Alors, que reste-t-il de la candidature de Guedj ? Pas grand-chose, à vrai dire. Une tentative désespérée de redonner un sens à une gauche qui a perdu le sien. Une tentative de jouer les sauveurs, alors que personne ne croit plus aux sauveurs. Une tentative de se distinguer, alors que tous les candidats se ressemblent, dans le fond. Guedj, en refusant la primaire, croit peut-être faire preuve d’audace. Mais l’audace, la vraie, ne consiste pas à refuser les règles du jeu. Elle consiste à refuser le jeu lui-même. Elle consiste à dire : « Assez. Nous ne jouerons plus. Nous inventerons autre chose. »
Et c’est là que l’humanisme entre en jeu. Car l’humanisme, voyez-vous, n’est pas une doctrine, un programme, une idéologie. C’est une attitude. Une façon d’être au monde. Une façon de refuser la barbarie, sous toutes ses formes. La barbarie du capitalisme, qui transforme les hommes en marchandises. La barbarie du fascisme, qui transforme les hommes en ennemis. La barbarie de la technocratie, qui transforme les hommes en chiffres. L’humanisme, c’est le refus de cette barbarie. C’est la croyance, malgré tout, en la dignité de l’homme. En sa capacité à se libérer, à s’organiser, à vivre autrement. Guedj, en se présentant, croit peut-être incarner cet humanisme. Mais l’humanisme, mes amis, ne se décrète pas. Il se vit. Il se pratique. Il se construit, jour après jour, dans les luttes, dans les résistances, dans les solidarités.

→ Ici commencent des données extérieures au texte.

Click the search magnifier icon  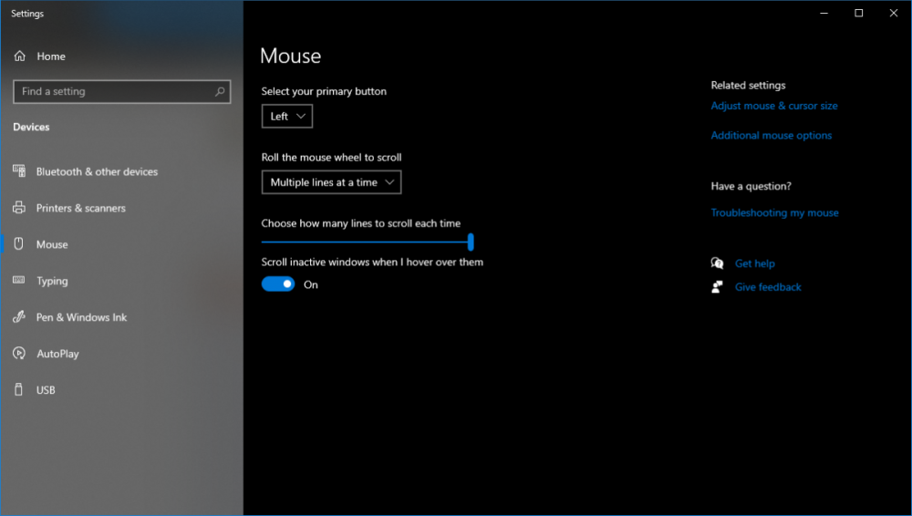click(x=220, y=91)
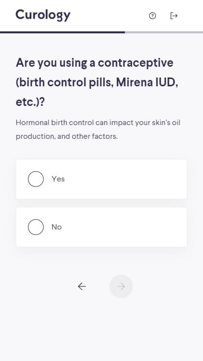This screenshot has width=203, height=361.
Task: Select the Yes radio circle
Action: pos(36,179)
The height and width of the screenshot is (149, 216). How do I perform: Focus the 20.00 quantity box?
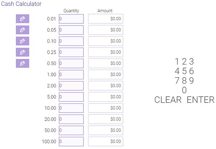(x=71, y=119)
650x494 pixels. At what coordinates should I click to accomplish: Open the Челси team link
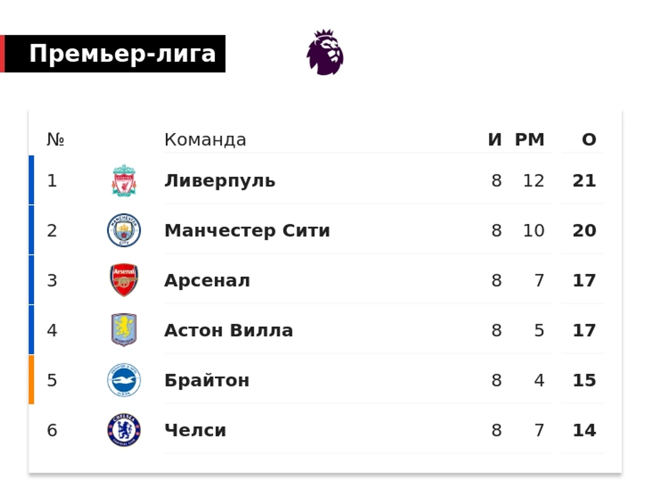(x=195, y=430)
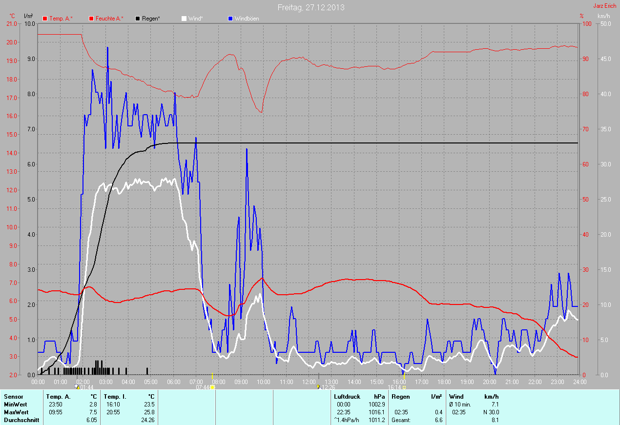The height and width of the screenshot is (425, 620).
Task: Click the Sensor row header
Action: (x=13, y=397)
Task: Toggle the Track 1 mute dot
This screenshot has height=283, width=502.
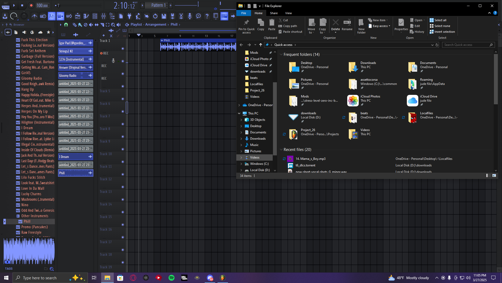Action: (x=123, y=48)
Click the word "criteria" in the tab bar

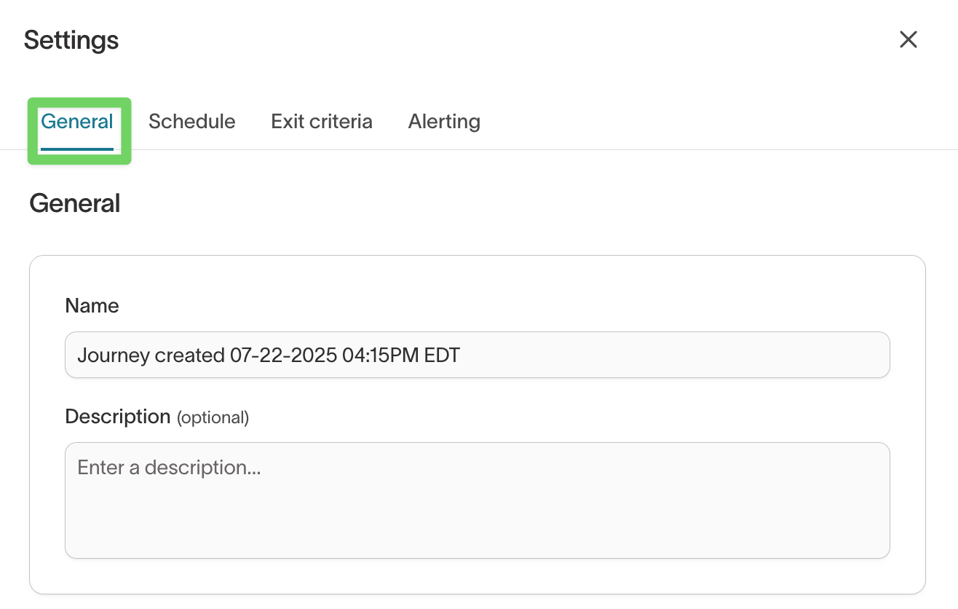tap(339, 122)
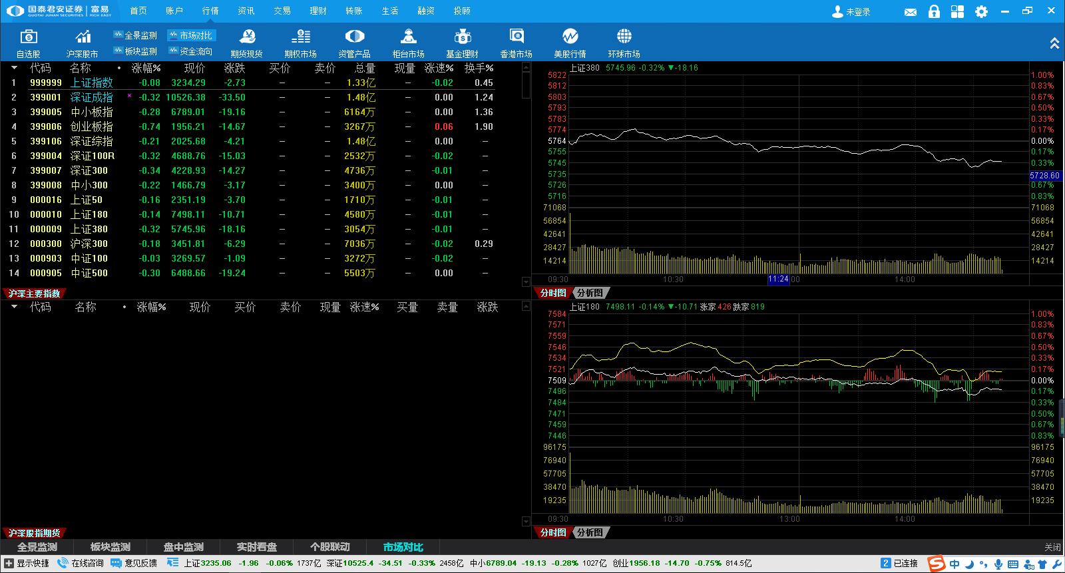Viewport: 1065px width, 573px height.
Task: Click the lock screen padlock icon
Action: pos(934,12)
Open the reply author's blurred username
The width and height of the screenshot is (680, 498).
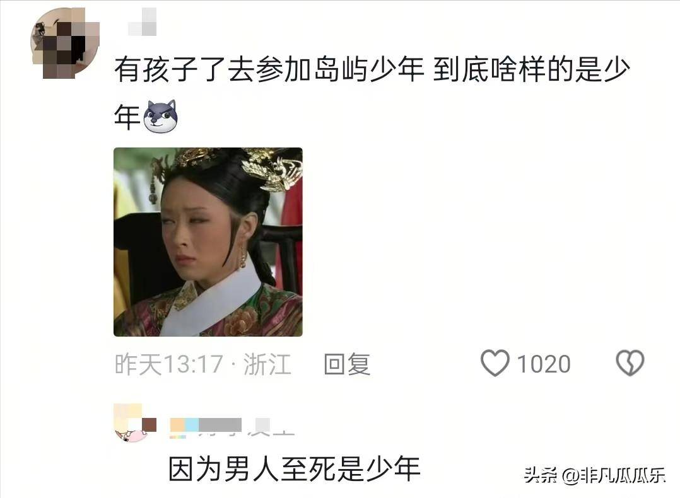(206, 425)
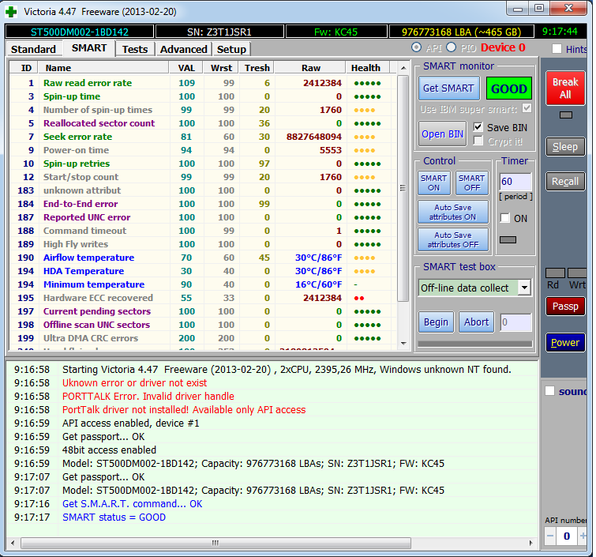The width and height of the screenshot is (596, 557).
Task: Turn SMART ON in Control panel
Action: point(433,183)
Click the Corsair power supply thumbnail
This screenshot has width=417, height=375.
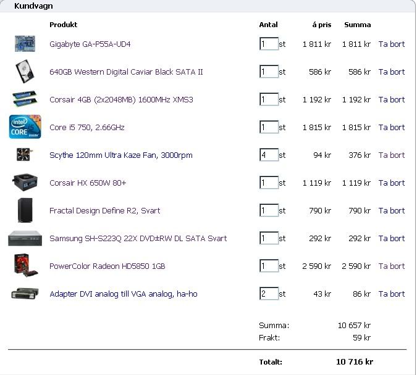(x=25, y=183)
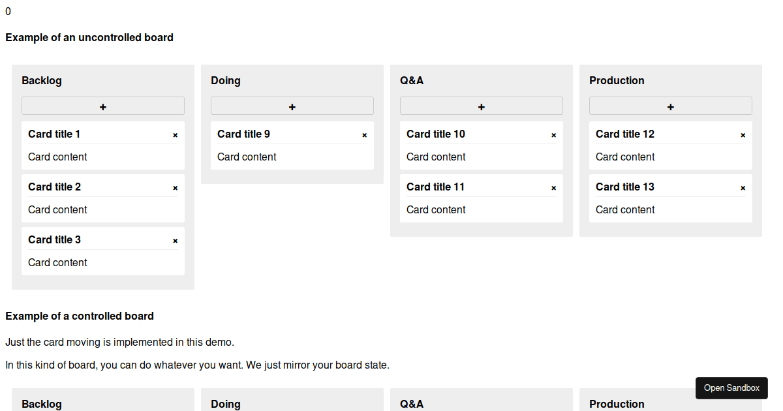Click the plus icon in the Q&A column
This screenshot has width=783, height=411.
coord(481,105)
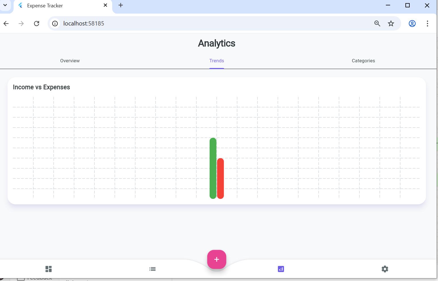Viewport: 438px width, 281px height.
Task: Open a new browser tab
Action: pos(121,5)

Analogie finale : Imaginez un instant que la politique soit un grand océan, un océan infini, tumultueux, peuplé de monstres et de mirages. Les candidats, ce sont des naufragés qui s’accrochent à des épaves, croyant que ces débris de bois pourri vont les sauver. Ils se battent entre eux, ils s’insultent, ils se déchirent, alors que l’océan, lui, continue de les engloutir, inexorablement. Guedj, en refusant la primaire, croit peut-être échapper à ce sort. Il croit peut-être avoir trouvé une planche plus solide, un radeau plus stable. Mais non. Il n’est qu’un naufragé de plus, un homme qui s’accroche à ses illusions, alors que la tempête fait rage. La seule issue, voyez-vous, n’est pas de trouver une meilleure épave. La seule issue, c’est de refuser de monter à bord. C’est de nager, contre vents et marées, vers une autre rive. Une rive où il n’y a plus de candidats, plus de primaires, plus de jeux de pouvoir. Une rive où les hommes, enfin, sont libres.